We have a server that OOMs every 30 minutes, exhausting 16G of RAM. Thinking we were leaking some global state, we memprof’d it and were surprised by these results:
Subtitles if you’re not used to this output : in black the total memory consumption at time t
, in blue the memory consumption at time t
that is still uncollected in the highlighted (red) zone.
If you compare the blue curves, they “start” later and later as we progress through the pictures. So it seems that we actually do not leak anything, since everything is eventually collected. However this “backlog” of collectable memory grows steadily until system memory exhaustion. We can sort of see the GC triggering at regular intervals, so it’s as if the amount of freed memory was always inferior to the allocated memory during that interval, so that garbage keep piling up. As if the major slice size was too low ? Could also be that the GC triggers less and less often, but that seems unlikely.

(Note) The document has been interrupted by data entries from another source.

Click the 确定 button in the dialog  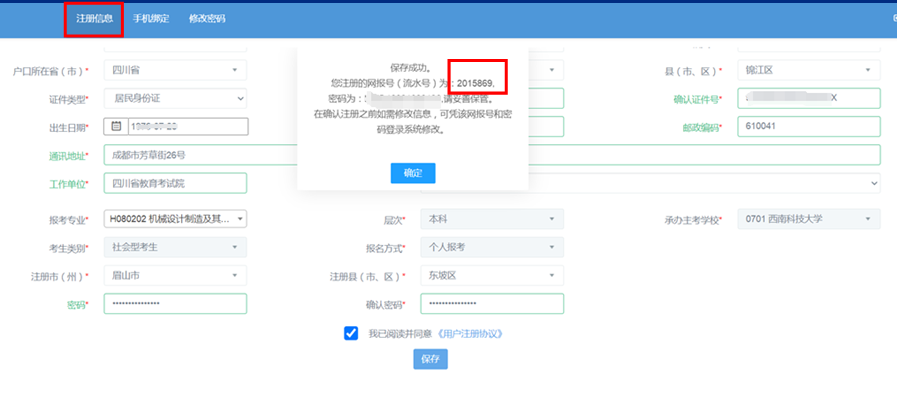[x=413, y=173]
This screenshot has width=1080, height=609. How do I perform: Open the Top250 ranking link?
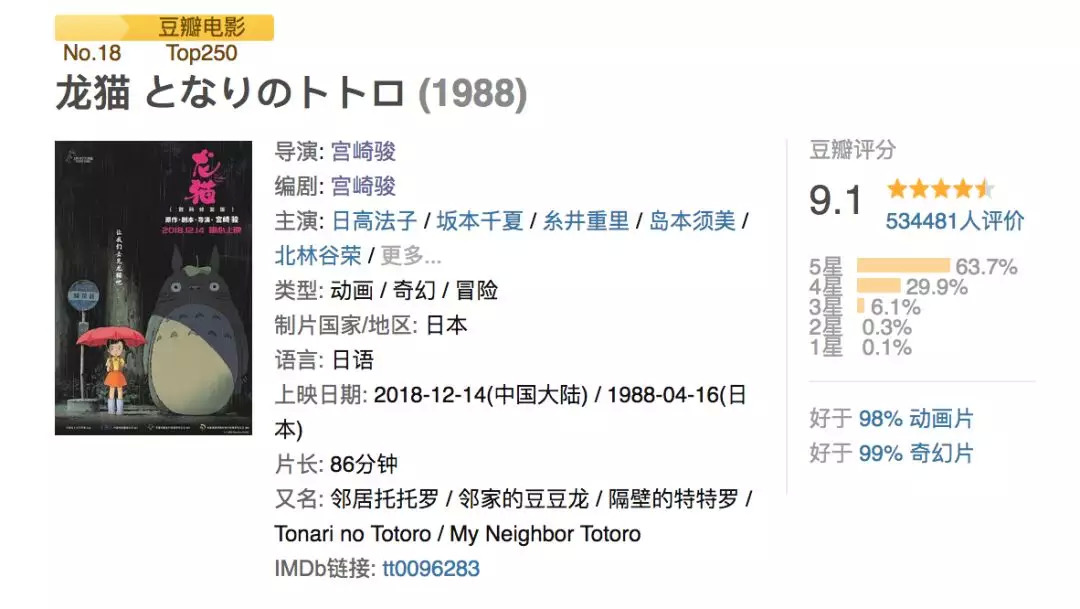tap(202, 53)
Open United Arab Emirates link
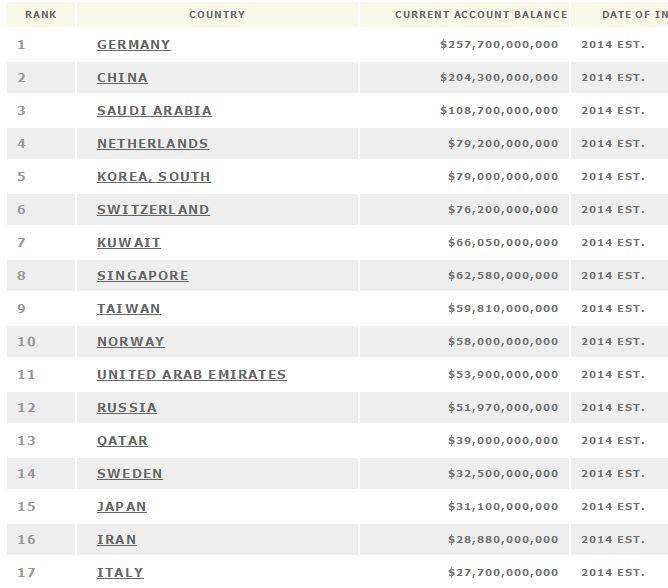The image size is (668, 588). (x=191, y=375)
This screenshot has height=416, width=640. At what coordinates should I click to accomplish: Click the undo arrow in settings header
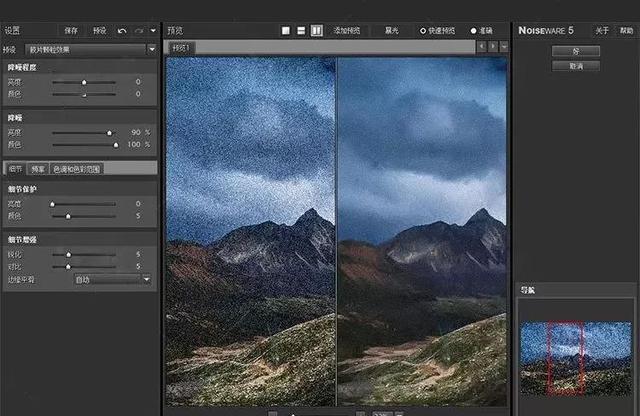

In any case, the smoking gun that proves we’re not leaking is that firing a Stdlib.Gc.full_major ()
every minute entirely solves the problem, keeping the RAM consumption around 1G even after an hour. (This usually completes in ~100ms so ironically for our use case it is a pretty good garbage collection algorithm ).
Are we correct in concluding that this is a bug? While tweaking the GC settings to make it more aggressive could also solve our issue, I suppose it should never diverge like so ?
Thanks for your time!